Cuba en lice pour les Prix Coral et dans le programme général › Culture › Granma - Official voice of the PCC
ORGANE OFFICIEL DU COMITÉ CENTRAL DU PARTI COMMUNISTE CUBAIN

DEUX longs métrages, deux documentaires, un court métrage et un film d'animation représentent la cinématographie cubaine dans la sélection officielle du 39e Festival du cinéma de La Havane, ainsi qu’une quarantaine d'œuvres incluses dans le programme général.

Le nombre de films en compétition est moins élevé cette année. Cependant Ivan Giroud, président du Festival, a déclaré que « plusieurs films cubains sont en production et post-production en ce moment, lesquels auront sûrement leur place l'année prochaine », lorsque le Festival international du Nouveau cinéma latino-américain fêtera son 40e anniversaire.

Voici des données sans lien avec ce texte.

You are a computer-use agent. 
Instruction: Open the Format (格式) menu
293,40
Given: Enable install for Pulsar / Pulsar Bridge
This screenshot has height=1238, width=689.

Pour mémoire, en 2016, la cinématographie cubaine avait concouru avec deux films dans la section officielle Premier film (Esteban, de Jonal Cosculluela, et El techo, de Patricia Ramos), et trois dans la catégorie Long métrages (Derniers jours à La Havane, prix spécial du jury, de Fernando Pérez ; Sharing Stella, d’Enrique Alvarez, et Ya no es antes, de Lester Hamlet, dont l’interprète masculin, Luis Alberto Garcia, a obtenu le prix d’interprétation.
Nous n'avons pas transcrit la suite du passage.